No One Knows Quite How Advertising Works
From Ad Age, this book sounds interesting:
"New Book Reports 37% of All Advertising is Wasted
Five-Year Research Project Tracked $1 Billion in Spending by 36 Major Marketers"
"The bold proclamations in "What Sticks: Why Most Advertising Fails and How to Guarantee Yours Succeeds," to be released next month by Kaplan Publishing, are the result of five years of research on campaigns from 36 of the nation's top advertisers. The book, penned by Rex Briggs, a veteran market researcher and founder of the firm Marketing Evolution, and Greg Stuart, CEO of the Interactive Advertising Bureau, may well be the most important advertising research since the "How Advertising Works" study of the early 1990s."
"...They reveal how frequently marketers disregard research when it doesn't jibe with their own opinions -- or seek out research that does."

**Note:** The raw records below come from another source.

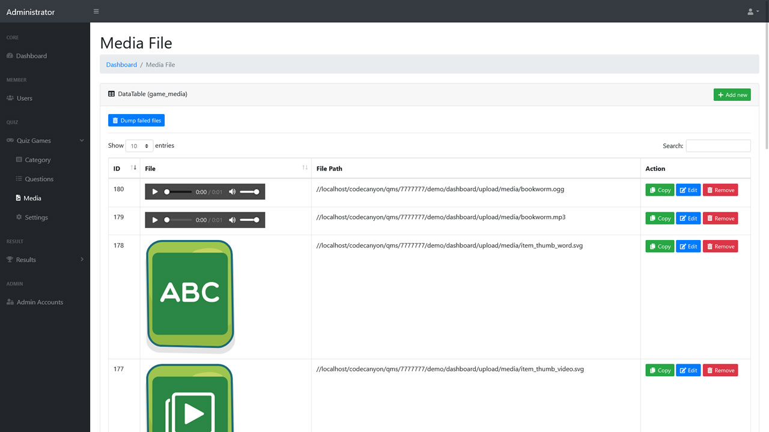Click the Add new button
This screenshot has height=432, width=769.
732,95
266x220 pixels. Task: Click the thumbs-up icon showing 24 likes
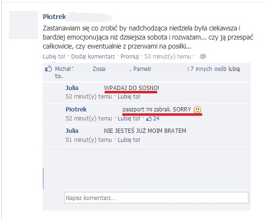(x=149, y=119)
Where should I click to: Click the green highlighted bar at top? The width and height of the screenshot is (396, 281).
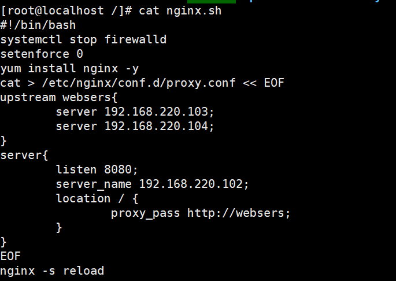tap(212, 2)
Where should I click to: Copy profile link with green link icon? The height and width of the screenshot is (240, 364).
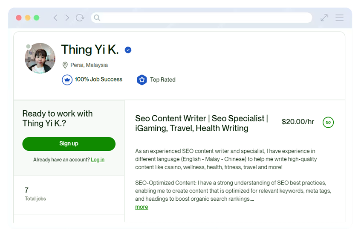(328, 123)
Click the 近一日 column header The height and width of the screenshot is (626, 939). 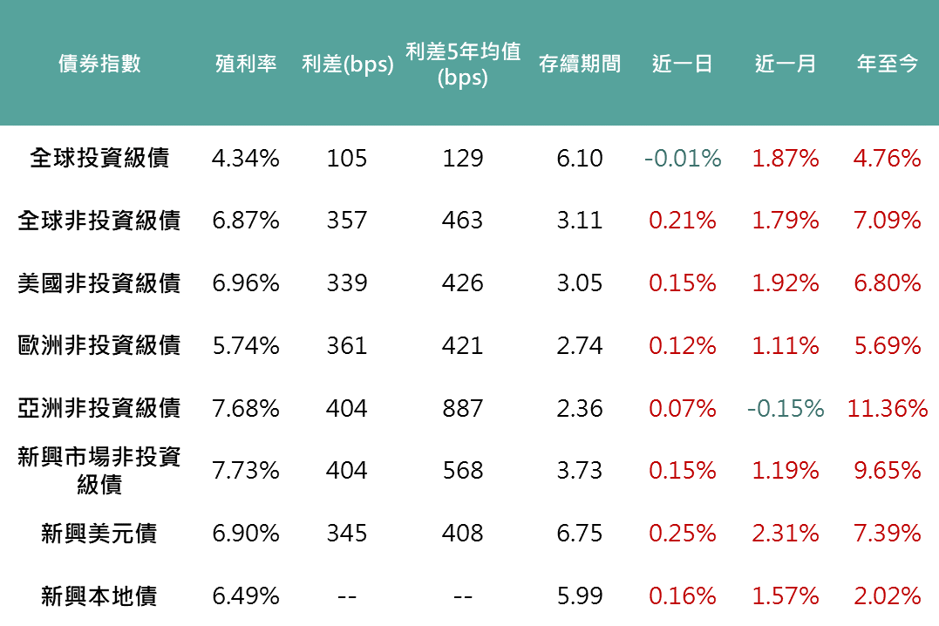pyautogui.click(x=683, y=64)
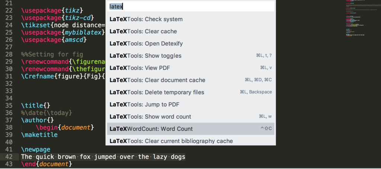
Task: Choose LaTeXTools: Clear cache entry
Action: pyautogui.click(x=191, y=31)
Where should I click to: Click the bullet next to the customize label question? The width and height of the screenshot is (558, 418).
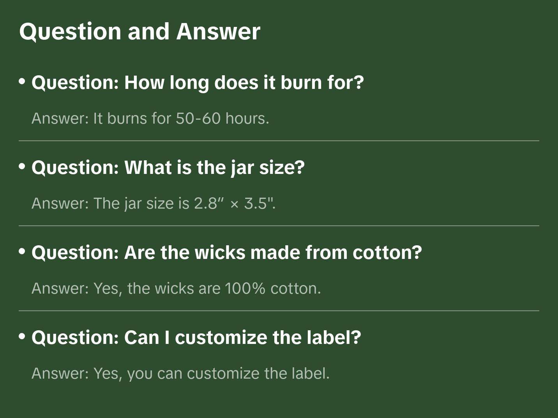[x=22, y=337]

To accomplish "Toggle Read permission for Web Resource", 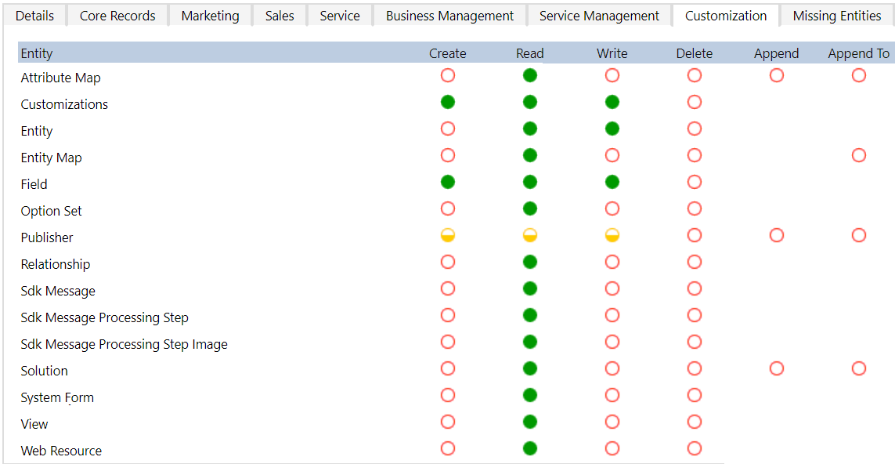I will (x=529, y=448).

"Ad agencies, the target of nearly nonstop flagellation both self-inflicted and otherwise in the past decade, may find some solace in the book. It pins much of the blame for marketing's woes on marketers and their failure to even define success for campaigns at the outset -- much less measure it properly on the back end. Of the 36 marketers the authors researched, only two -- P&G and Cingular -- had a clear definition of success for each marketing effort at the outset, Mr. Briggs said in an interview."
Market research is a tool to aid the process of marketing. I believe just about everything I do is research, from chatting to friends, to sitting on the tube or bus listening and looking, to shopping and attending cultural events. Focus groups are just about the least useful research tool, but they can yield extraordinary bits of enlightenment.